To do
Could you write out the records again from the line with "This screenshot has height=935, width=770." through the end of the records, including that first line and keeping every request, but shift each coordinate in the answers up by 135 and leave the pictures out?

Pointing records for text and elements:
┌──
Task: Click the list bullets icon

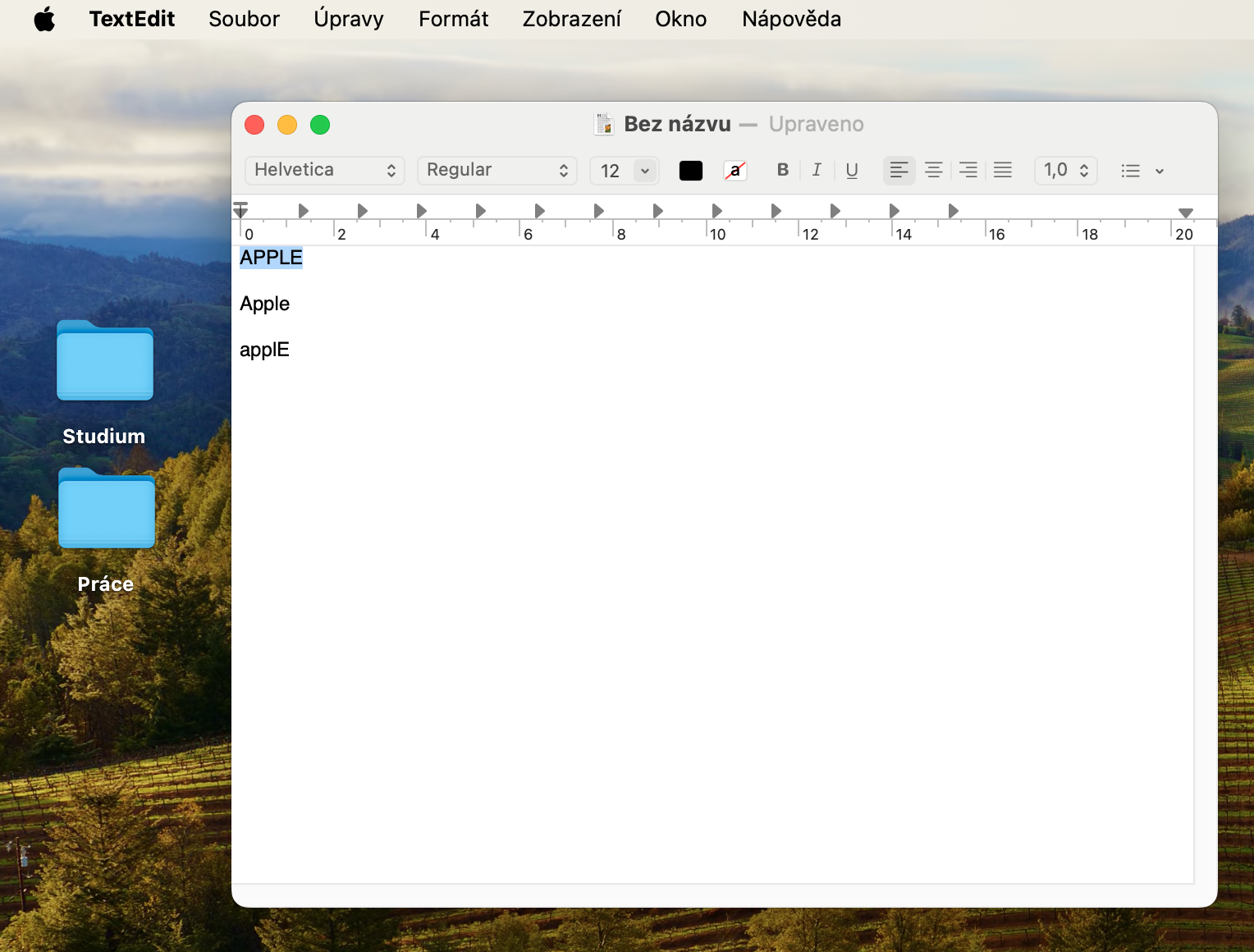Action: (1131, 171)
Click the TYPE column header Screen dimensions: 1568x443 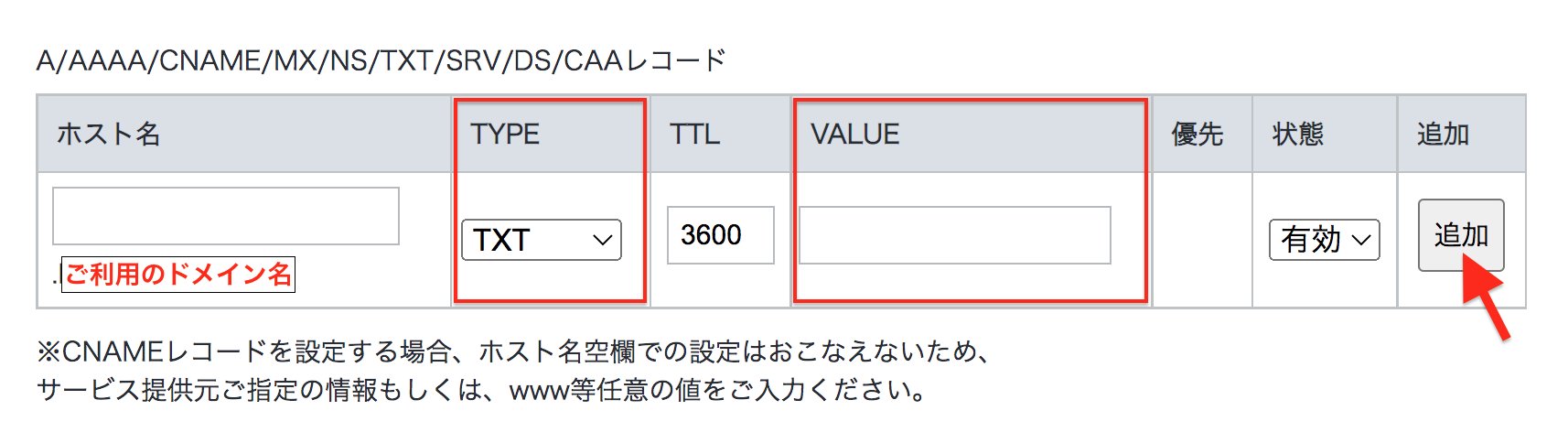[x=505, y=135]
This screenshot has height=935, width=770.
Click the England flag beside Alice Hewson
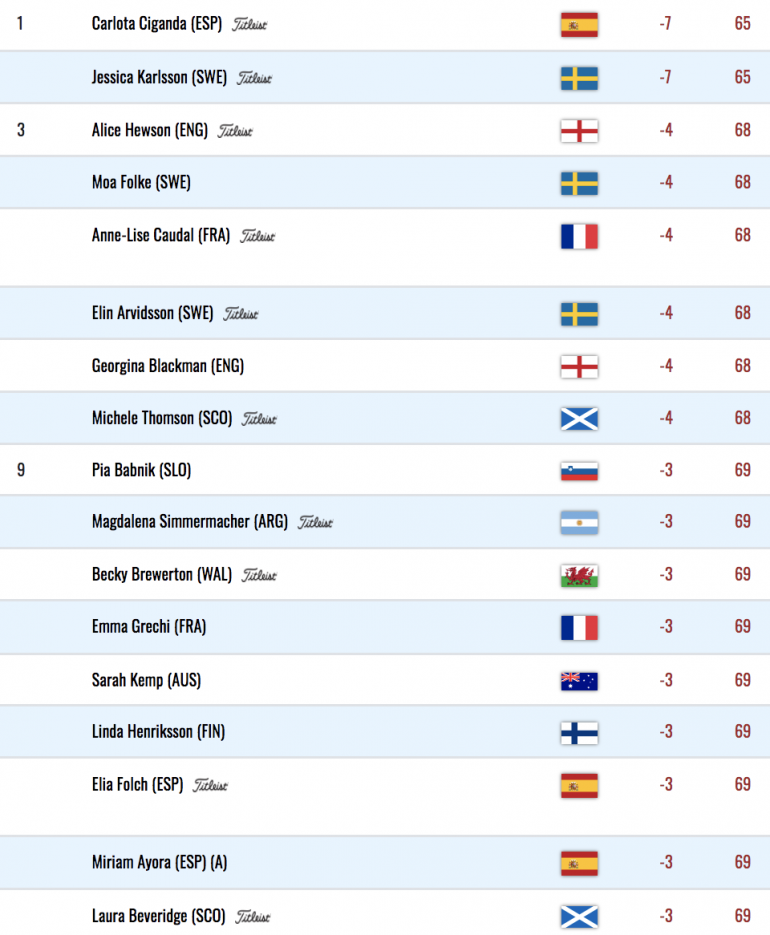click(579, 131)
└──
Full response
This screenshot has height=935, width=770.
Click the England flag beside Alice Hewson
click(714, 266)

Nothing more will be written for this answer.